**Work to be completed**
Could you print exactly the lines of the listing below, starting at the line that has "523x391 pixels. Task: Select" and ending at the line that has "How do I perform: Click", and only those lines?

**Records supplied**
******

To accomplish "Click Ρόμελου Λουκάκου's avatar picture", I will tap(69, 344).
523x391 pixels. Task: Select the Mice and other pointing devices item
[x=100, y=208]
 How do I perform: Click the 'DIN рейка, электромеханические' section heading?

******

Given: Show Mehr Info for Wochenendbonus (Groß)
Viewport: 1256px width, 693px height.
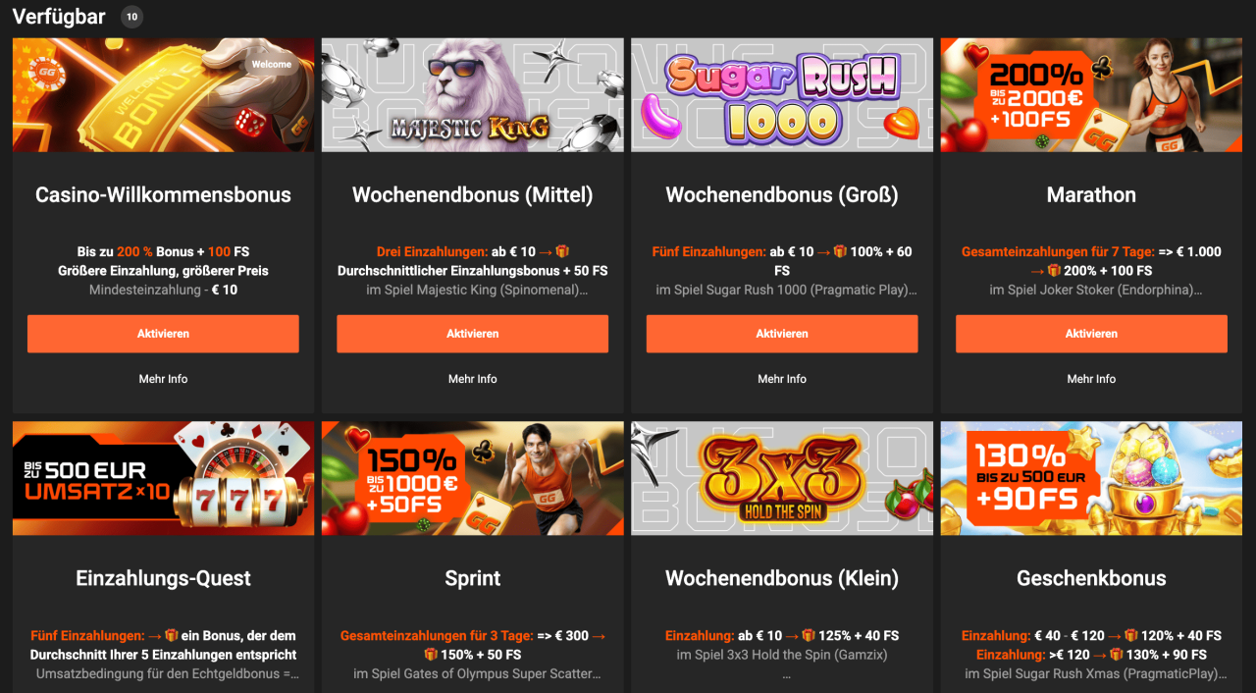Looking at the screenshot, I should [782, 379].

******

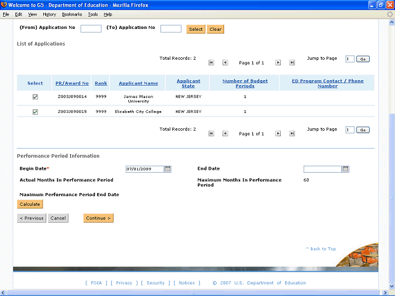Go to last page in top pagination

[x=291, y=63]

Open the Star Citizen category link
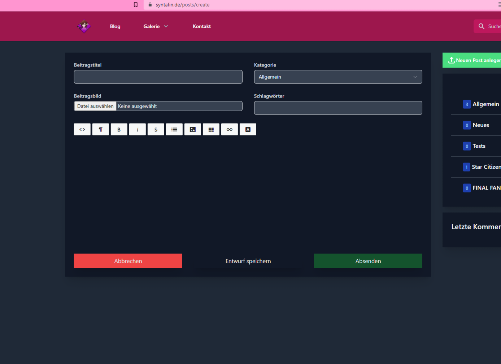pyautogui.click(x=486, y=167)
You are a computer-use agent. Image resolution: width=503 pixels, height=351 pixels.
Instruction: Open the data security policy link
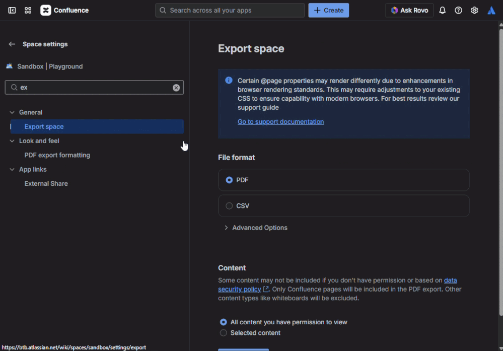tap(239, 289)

******

**Output**
523x391 pixels. Task: Select the Mice and other pointing devices item
[x=100, y=208]
 How do I perform: Click the 'DIN рейка, электромеханические' section heading?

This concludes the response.